High value electrolytic capacitors have wide tolerances, indeed cheap ones can be as wide as +100%/-50%. You won't get much better than ±10% and stability could still be an issue. Solid electrolyte (aluminium/tantalum) have better stability but will be much more expensive.

  • Leakage

Electrolytic capacitors will have a finite leakage current which will produce dc offsets given that your resistor values will also be high.

  • Polarization

Make sure that your circuit biasing keeps capacitors correcty polarized.

  • Charge/Discharge

High value capacitors will have to charge & discharge somehow if there is a non-zero dc bias (ie single rail). This will cause turn-on 'thumps' as the circuit settles-down which may take a many (tens of) seconds. At turn-off, the capacitors may discharge into the op-amp causing damage although given that your resistor values will also be large, this is less likely to be a problem.

The lowest frequency filter I have ever built was a 5Hz ±20% two-stage S&K (4 pole) maximally flat design which worked perfectly well.

You might also want to look at a Gyrator circuit to simulate a high value inductor.

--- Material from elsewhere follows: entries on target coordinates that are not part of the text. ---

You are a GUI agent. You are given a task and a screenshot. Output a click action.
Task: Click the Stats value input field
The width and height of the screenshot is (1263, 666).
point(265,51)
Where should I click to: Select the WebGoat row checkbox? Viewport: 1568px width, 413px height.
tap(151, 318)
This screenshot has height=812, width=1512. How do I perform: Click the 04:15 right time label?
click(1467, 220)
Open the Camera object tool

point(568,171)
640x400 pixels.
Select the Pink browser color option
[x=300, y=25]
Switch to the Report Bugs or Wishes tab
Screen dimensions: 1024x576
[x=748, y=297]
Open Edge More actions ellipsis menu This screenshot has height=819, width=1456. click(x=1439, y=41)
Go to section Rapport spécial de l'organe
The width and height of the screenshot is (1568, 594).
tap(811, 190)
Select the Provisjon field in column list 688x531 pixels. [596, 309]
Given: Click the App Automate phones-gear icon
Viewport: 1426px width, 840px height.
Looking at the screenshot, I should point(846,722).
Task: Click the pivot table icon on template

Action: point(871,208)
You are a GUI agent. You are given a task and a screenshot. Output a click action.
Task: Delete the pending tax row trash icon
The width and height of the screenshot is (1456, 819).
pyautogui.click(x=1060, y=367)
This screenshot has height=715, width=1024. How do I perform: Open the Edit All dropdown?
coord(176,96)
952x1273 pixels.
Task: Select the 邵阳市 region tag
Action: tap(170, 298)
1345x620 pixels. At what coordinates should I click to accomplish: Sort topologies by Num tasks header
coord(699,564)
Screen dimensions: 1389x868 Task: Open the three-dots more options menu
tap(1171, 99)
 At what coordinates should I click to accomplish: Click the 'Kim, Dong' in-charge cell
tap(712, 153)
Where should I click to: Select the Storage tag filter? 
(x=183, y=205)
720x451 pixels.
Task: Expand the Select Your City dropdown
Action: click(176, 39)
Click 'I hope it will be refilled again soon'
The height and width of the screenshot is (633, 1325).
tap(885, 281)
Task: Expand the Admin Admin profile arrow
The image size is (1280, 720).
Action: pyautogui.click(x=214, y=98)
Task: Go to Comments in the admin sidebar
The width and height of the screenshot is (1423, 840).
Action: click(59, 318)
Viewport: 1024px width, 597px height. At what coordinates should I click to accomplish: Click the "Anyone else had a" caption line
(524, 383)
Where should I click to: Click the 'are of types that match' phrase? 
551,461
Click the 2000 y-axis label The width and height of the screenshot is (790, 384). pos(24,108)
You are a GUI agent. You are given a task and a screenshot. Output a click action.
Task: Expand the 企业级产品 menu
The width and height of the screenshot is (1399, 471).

I would vote for 10-100uF ceramic capacitor with large resistor + temperature controlled chamber OR ceramic cap + programmable resistor to compensate for temperature changes.

This should be more stable over time, but less stable over temperature. Also, ceramic caps should have way less leakage.


It's very difficult (or even impossible) to do such filter with a simple 2-pole analog filter, depending on your requirements (fp, fs, As). Download and install FilterPro (from Texas Instruments) and test some configurations. That's a very good and simple program. You enter the requirements of your filter, click on a button and then you get the circuit and the values for resistors and capacitors automatically.

Probably, with a digital filter you can achieve much better results. Take a look at IIR filters. What's the application of your high pass filter? Maybe DC removal? If so, google for IIR+DC removal, you'll get plenty of results.